On March 9, 1966, Mary J. Wagoner filed a complaint against Robert Eugene Wagoner for separation from bed and board. She later amended her complaint to pray for an absolute divorce and to have the court adjudge the property rights of the parties. While this action was pending appellant appeared before the court and was ordered to make support payments for the parties' three children. At the time the divorce action was filed, the appellant and appellee were separated. In July 1966 appellant returned and lived with appellee for approximately two to three weeks. Appellant then left the State of Indiana and established a residence in Colorado. On November 7, 1966, Mary J. Wagoner obtained a default judgment against appellant and her divorce was granted.
Appellant returned to Indiana in July 1967 and filed the present action to set aside the default judgment on the grounds that it was rendered through appellant's mistake, inadvertence, and excusable neglect, and that appellant had a valid and meritorious defense to the divorce action brought by Mary J. Wagoner.
Appellee filed a motion for summary judgment and an affidavit in support thereof. The trial court sustained appellee's motion and entered judgment accordingly.

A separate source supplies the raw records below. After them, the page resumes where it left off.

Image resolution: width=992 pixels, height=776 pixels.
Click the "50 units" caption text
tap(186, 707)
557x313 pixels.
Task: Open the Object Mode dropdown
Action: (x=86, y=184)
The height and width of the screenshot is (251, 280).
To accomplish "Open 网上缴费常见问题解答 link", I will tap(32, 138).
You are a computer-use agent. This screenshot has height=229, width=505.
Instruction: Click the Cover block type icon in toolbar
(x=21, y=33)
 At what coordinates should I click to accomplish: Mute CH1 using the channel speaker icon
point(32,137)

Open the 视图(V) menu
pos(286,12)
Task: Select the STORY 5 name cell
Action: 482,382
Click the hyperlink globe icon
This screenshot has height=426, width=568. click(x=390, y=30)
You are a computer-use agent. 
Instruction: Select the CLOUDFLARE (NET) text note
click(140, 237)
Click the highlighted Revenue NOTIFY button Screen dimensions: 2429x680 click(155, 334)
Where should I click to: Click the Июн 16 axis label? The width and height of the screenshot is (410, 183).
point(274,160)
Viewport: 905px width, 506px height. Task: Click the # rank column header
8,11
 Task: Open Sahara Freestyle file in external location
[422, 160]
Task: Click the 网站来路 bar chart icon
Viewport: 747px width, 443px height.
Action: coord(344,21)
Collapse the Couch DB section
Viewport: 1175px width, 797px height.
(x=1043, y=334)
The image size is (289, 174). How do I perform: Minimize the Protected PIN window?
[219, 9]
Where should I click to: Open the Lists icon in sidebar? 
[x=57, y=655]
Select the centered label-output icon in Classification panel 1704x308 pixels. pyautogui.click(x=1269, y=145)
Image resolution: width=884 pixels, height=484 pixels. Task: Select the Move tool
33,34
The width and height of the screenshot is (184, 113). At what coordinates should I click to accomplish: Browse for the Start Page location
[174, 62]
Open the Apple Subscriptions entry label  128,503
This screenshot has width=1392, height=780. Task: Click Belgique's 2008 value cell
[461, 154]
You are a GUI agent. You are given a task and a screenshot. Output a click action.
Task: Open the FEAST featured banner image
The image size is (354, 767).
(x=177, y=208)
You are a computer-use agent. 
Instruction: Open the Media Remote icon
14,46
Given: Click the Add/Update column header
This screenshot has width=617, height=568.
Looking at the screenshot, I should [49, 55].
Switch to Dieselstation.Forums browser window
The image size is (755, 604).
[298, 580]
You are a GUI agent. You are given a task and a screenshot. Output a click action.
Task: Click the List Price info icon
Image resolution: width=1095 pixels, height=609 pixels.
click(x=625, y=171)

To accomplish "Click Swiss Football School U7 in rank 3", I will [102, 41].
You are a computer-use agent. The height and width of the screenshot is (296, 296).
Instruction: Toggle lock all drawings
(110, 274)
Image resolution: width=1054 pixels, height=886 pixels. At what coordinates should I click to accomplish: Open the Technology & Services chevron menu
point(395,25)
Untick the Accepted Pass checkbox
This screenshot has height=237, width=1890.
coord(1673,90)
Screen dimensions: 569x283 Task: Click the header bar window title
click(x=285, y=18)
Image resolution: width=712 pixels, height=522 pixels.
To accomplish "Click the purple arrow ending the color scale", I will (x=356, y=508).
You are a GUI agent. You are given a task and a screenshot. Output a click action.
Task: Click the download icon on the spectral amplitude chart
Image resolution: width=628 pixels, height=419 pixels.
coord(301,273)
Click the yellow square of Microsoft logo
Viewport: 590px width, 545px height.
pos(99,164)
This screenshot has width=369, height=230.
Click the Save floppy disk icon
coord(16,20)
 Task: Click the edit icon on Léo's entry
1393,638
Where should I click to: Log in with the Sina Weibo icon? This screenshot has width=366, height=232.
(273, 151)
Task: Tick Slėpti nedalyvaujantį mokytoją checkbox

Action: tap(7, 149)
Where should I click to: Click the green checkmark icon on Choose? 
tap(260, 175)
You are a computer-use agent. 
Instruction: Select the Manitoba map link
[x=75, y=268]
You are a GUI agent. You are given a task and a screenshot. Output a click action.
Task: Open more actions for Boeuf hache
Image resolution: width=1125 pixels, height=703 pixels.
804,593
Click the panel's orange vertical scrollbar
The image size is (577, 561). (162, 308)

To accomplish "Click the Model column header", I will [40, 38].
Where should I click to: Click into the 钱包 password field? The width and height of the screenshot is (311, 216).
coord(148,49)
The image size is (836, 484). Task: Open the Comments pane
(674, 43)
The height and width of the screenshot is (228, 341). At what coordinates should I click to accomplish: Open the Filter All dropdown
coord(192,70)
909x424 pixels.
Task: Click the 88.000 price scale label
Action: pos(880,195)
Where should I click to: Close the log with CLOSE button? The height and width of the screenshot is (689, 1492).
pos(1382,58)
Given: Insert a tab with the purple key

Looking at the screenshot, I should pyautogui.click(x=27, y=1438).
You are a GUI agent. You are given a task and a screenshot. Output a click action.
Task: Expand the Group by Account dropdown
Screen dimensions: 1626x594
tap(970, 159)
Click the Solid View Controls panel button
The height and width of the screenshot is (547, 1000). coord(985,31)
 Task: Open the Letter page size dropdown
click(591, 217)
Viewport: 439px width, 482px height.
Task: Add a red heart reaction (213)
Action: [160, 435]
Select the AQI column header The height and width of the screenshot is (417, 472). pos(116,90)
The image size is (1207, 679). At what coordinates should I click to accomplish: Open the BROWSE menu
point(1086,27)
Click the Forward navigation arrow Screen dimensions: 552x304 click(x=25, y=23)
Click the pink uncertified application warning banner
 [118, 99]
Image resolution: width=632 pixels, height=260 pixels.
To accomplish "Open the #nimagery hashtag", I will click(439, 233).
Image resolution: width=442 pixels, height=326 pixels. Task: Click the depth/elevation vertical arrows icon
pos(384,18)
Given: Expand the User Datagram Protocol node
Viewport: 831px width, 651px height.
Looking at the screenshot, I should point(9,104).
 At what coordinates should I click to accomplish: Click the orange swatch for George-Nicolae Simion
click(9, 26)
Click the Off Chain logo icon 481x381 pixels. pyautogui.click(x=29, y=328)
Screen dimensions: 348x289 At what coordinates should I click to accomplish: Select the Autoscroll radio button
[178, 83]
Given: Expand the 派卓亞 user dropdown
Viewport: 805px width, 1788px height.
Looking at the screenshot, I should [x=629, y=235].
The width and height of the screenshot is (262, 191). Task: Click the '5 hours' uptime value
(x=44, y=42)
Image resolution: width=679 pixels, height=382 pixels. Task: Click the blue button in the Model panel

The appellant now appeals to this court and assigns as error that the decision and judgment of the trial court was based on insufficient evidence and is contrary to law, and that the trial court erred in sustaining appellee's motion for summary judgment.
Appellant first alleges that his complaint states a cause of action to set aside the default judgment and that having pleaded a prima facie case, the court erred in granting summary judgment.
In the case of Pan American World Airways, Inc. v. Local Readers Serv. (1968), Ind.App., 240 N.E.2d 552, 555, our court stated:
See also:
Babchuk v. Heinold Elevator Company (1969), Ind.App., 246 N.E.2d 211.
The sufficiency of the appellant's pleading was not the issue before the trial court in deciding the motion for summary judgment and thus we can find no error based on that question.
The appellant next contends that the trial court erred in failing to specify the grounds on which it sustained appellee's motion for summary judgment. Appellant cites as authority the case of Harris v. Young Women's Christian Assn. of Terre Haute (1968), 250 Ind. 491, 237 N.E.2d 242. The trial court in the instant case made a nunc pro tunc entry setting out the particular reasons for granting the summary judgment. The judgment now complies with Harris, supra, and thus we find no reversible error. Miller v. Muir (1945), 115 Ind.App. 335, 56 N.E.2d 496 (Transfer denied); Indianapolis Life Ins. Co. v. Lundquist (1944), 222 Ind. 359, 53 N.E.2d 338; Harbaugh v. State (1955), 234 Ind. 420, 126 N.E.2d 576.
Appellant further alleges that the trial court erred in sustaining appellee's motion for summary judgment in that there was a genuine issue of material fact. It is argued by appellant that a question of fact existed as to whether he was led to believe that the appellee had dismissed her divorce action and that such belief constituted mistake, inadvertence, or excusable neglect.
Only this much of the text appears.